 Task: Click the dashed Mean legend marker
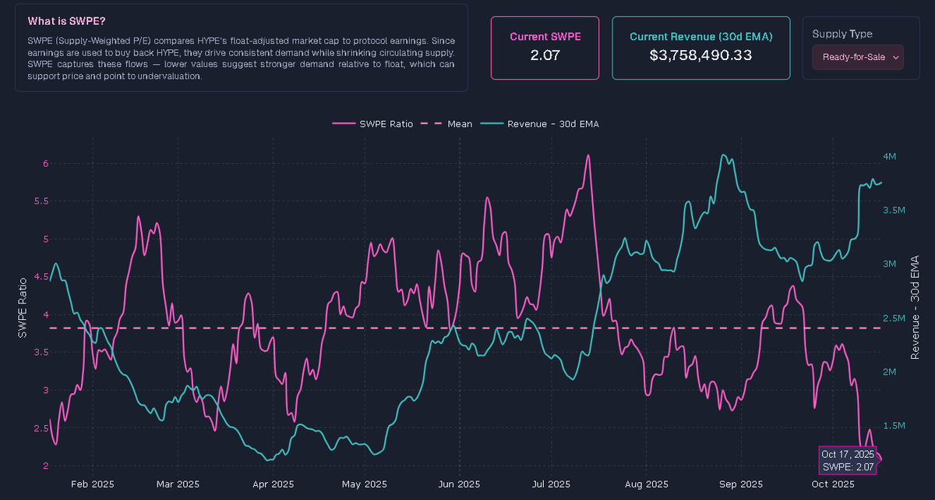(x=431, y=123)
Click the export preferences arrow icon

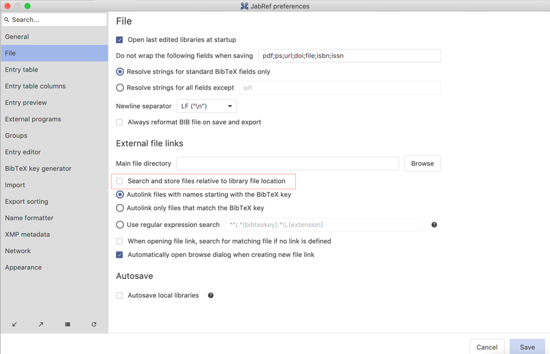pyautogui.click(x=41, y=324)
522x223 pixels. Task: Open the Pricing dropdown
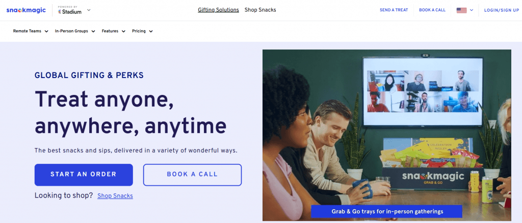142,31
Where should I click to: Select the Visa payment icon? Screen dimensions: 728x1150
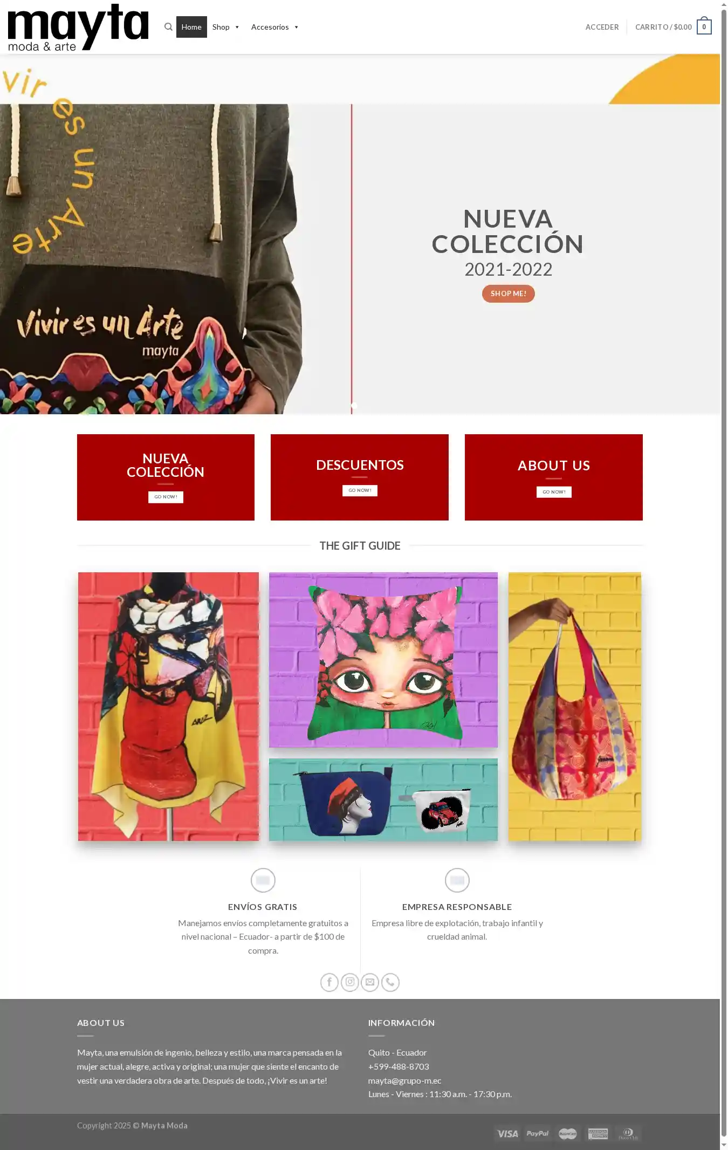[x=507, y=1133]
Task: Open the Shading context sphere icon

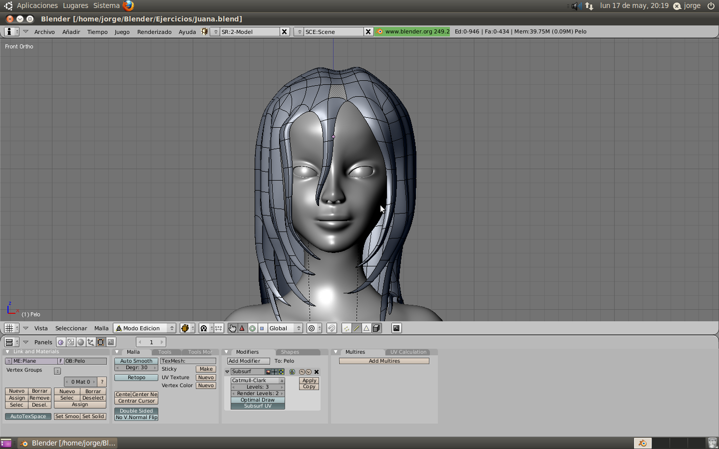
━━━━
● **What you should do**: Reproduce every record above exactly, but leave out the pictures.

● **Expected output**:
 Task: Click the dashed Mean legend marker
(x=431, y=123)
Click the export preferences arrow icon

pyautogui.click(x=41, y=324)
522x223 pixels. Task: Open the Pricing dropdown
142,31
Where should I click to: Select the Visa payment icon? Screen dimensions: 728x1150
[x=507, y=1133]
Task: Open the Shading context sphere icon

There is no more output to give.